看着惫懒的肖遥,杜威一阵无奈,但是话还得继续说,当下继续道:“其他人,要么资历不够,要么声望不够!只有这五人,才有可能在太尉罹难之后,接任大军统帅,掌握这十万大军!”

肖遥当下分析道:“那你再尝试用现在已有的情报,分析一下这五人分别上位,对太子会有何种影响!”

点了点头,杜威道:“如果是瑞阳亭侯江安江征东上位,此人有今天,全是太子关照,太尉提携。所以他来做这元帅,与太尉做其实没有太大分别。一样心向太子!”

“是吗?”肖遥一阵无奈,道:“杜大哥少算了这个人用兵性格!”

“啊?”杜威神色一动道“不错,江安是锋将出身,又是江北大营的统帅。最善用骑兵奔袭抄掠的战术。而且他为人桀骜,如果是他当上这元帅,却不会如太尉这般稳扎稳打,而是直接压上十万大军,猛攻猛打。这样一来,姑且不论成败,只是这损伤必然很大,太子的掌握军队的打算,可能就会就此落空!”

肖遥点了点头,一脸的孺子可教的样子看着杜威。杜威看着肖遥这等眼神,一阵赧然。自己身为太子洗马,掌管机密情报,本应分析的主导是自己。可是如今在肖遥的提醒之下,才反应过来。却也是惭愧啊。

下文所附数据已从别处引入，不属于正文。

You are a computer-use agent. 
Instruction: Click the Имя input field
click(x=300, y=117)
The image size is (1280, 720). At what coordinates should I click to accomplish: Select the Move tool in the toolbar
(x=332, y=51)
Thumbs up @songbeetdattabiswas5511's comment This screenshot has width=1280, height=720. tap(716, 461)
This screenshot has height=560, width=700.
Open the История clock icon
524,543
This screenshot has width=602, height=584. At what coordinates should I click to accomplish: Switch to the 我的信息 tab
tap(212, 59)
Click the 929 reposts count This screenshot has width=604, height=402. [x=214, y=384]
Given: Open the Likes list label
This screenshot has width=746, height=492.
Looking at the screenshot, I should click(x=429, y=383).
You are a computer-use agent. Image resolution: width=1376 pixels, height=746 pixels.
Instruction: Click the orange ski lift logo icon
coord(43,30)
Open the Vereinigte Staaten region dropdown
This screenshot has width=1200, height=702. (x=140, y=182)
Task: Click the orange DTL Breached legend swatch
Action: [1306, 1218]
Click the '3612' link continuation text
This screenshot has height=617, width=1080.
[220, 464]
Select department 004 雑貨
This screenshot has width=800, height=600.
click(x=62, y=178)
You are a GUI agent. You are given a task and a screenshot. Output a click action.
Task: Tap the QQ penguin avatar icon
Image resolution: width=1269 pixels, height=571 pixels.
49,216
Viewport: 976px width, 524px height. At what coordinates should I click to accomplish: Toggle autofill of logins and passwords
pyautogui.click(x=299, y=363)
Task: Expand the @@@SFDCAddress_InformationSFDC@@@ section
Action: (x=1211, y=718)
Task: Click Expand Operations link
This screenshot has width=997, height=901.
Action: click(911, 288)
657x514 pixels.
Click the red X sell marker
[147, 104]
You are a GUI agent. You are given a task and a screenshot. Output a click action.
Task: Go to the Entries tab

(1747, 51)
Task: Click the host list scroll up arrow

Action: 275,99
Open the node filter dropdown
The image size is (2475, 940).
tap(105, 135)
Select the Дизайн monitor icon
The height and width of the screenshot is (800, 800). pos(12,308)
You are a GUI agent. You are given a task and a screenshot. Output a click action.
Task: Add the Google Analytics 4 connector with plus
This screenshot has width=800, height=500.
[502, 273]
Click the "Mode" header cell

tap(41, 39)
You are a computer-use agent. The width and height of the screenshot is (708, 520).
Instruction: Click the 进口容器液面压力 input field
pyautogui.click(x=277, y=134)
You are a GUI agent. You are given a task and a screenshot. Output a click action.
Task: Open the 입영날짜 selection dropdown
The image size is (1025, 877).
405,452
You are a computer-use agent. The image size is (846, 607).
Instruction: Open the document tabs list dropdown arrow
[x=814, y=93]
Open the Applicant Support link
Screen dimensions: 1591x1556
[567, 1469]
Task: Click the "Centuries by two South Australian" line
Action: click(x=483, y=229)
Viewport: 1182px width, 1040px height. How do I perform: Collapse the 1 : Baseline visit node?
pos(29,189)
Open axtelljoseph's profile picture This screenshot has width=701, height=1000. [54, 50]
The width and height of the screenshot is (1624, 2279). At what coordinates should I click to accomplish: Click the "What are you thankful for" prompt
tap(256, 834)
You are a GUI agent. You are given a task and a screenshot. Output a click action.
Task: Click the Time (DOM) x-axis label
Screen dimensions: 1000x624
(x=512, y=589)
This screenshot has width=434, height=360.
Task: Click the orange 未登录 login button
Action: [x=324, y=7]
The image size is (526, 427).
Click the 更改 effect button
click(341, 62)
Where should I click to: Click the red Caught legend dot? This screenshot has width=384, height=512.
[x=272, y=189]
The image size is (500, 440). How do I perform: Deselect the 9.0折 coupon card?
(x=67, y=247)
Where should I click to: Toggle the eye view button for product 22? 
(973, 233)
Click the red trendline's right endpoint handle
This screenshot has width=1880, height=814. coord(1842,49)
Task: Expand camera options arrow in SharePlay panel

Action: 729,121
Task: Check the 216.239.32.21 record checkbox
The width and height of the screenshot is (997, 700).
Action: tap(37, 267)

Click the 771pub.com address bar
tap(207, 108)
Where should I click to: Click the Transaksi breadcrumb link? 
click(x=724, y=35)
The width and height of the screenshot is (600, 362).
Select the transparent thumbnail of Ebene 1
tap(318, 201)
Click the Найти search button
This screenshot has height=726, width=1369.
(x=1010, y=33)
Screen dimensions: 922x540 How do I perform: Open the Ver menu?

当下继续道:“如果是武隆伯陈奕。此人年纪不大,允文允武。又是江南大营的统帅,对这西南苗疆也是比较了解。我想他不会轻敌冒进,而是会如同老太尉一般,稳中求胜。只是他是长沙王舅舅,就算打了胜仗,得到嘉奖的也是长沙王,不会有太子什么事!”

听得这次杜威的分析没有什么问题,当下肖遥示意杜威继续。

杜威暗中抹了一把汗,这当着肖遥分析事情,竟如同面对上峰考核一般,实在是奇哉怪也。

当下也不去想这乱七八糟的,继续道:“如果是徐集徐青山任了这元帅。首先以他和太尉的关系,他便会站在太子一边。直如同太尉一般。而且此人用兵老道,军中信望卓著。这大军就会如臂指使,我想如果是他指挥大军,破这溪州城,彭氏土司只在反掌之间了!只是这东海大营就在东海,最擅长的是水战。而苗疆却是山地居多,不知这徐青山会有何方法破敌啊!”说完还一脸憧憬,显然这徐青山本事不小,深得包括杜威在内的众人佩服啊。